Pohlad’s large house, Coleman’s small mind

Nick Coleman is a third-rate columnist for a second-rate newspaper. He wields his Star Tribune metro column like a hatchet, performing acts of destruction that seem to fulfill some dark needs. Coleman’s column illustrates how a newspaper such as the Star Tribune can become a corrosive force on the civic life of the city it serves. Yesterday’s Coleman column about Jim Pohlad — “Massive homes have designs on our lakes” — provides a good example.

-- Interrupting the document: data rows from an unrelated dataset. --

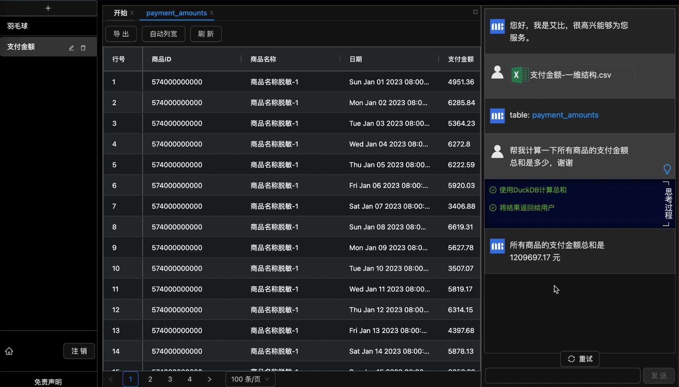Viewport: 679px width, 387px height.
Task: Open the 100 条/页 page size dropdown
Action: pyautogui.click(x=250, y=379)
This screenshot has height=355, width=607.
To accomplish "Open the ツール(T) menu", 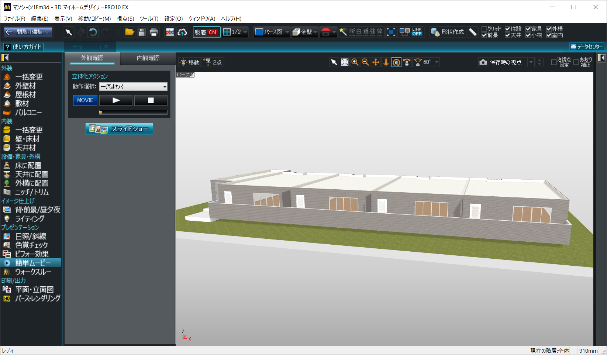I will (149, 18).
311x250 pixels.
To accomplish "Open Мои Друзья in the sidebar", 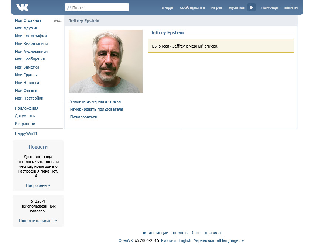I will (x=25, y=28).
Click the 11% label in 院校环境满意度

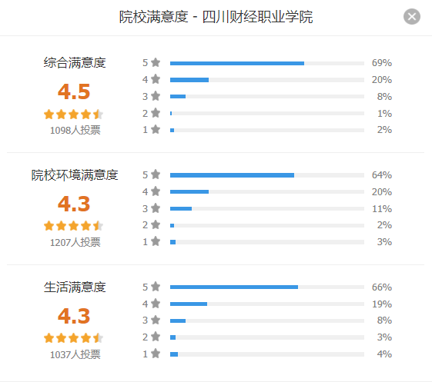coord(382,209)
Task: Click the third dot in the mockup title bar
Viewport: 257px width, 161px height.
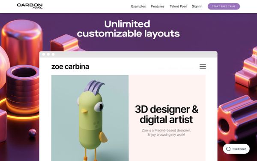Action: point(53,55)
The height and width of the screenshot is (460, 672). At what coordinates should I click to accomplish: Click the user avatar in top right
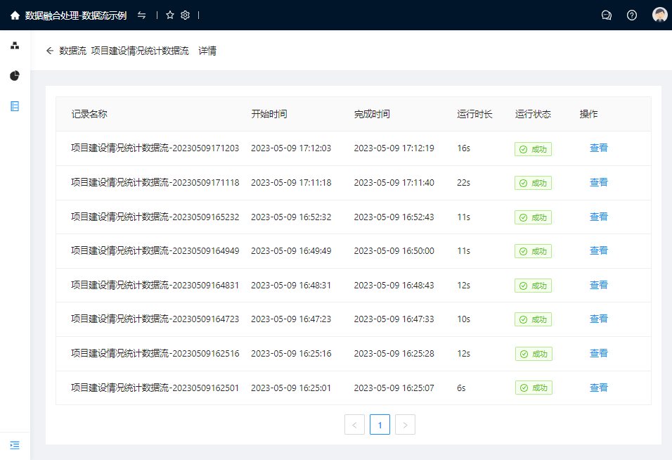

Carl Pohlad’s life is a classic American success story. He started life in dire poverty only to achieve incredible success as an entrepreneur in many businesses. (Among the businesses he owns is the Minnesota Twins.) Two of Carl Pohlad’s three sons — Bob and Jim — are now involved in running the various family businesses, while Bill has achieved success as a film producer. (Bob Pohlad is a friend whom I greatly admire.) The family is notable for its active involvement in the civic life of Minneapolis and for its philanthropic support of numerous local nonprofit organizations through the Pohlad Family Foundation.

Jim Pohlad is building a house on Lake Calhoun in Minneapolis. Coleman calls it “Pohlad’s Palace.” It’s the ostensible subject of Coleman’s column. The house is designed to be too large to suit Coleman’s taste — 8,300 square feet. Other than expressing his distaste for the Pohlads, the point of the column is hard to articulate. You take a shot at it.

Jim Pohlad could live anywhere in the metropolitan Twin Cities. Most Twin Cities residents of his means choose to buy or build houses outside the cities of St. Paul or Minneapolis in Minneapolis suburbs such as Edina and Wayzata or St. Paul suburbs such as White Bear Lake and Dellwood. Coleman apparently prefers it that way.

Even so, Coleman’s column withholds relevant information that belies its theme. Minneapolis’s lakeside homes are traditionally “large,” as Coleman measures these things. Yesterday I talked to Debbie McNally, who is Jim Pohlad’s realtor and specializes in upscale lakeside property. She cites several lakeside houses to make the point that Jim’s planned house is not large by historic lakeside standards.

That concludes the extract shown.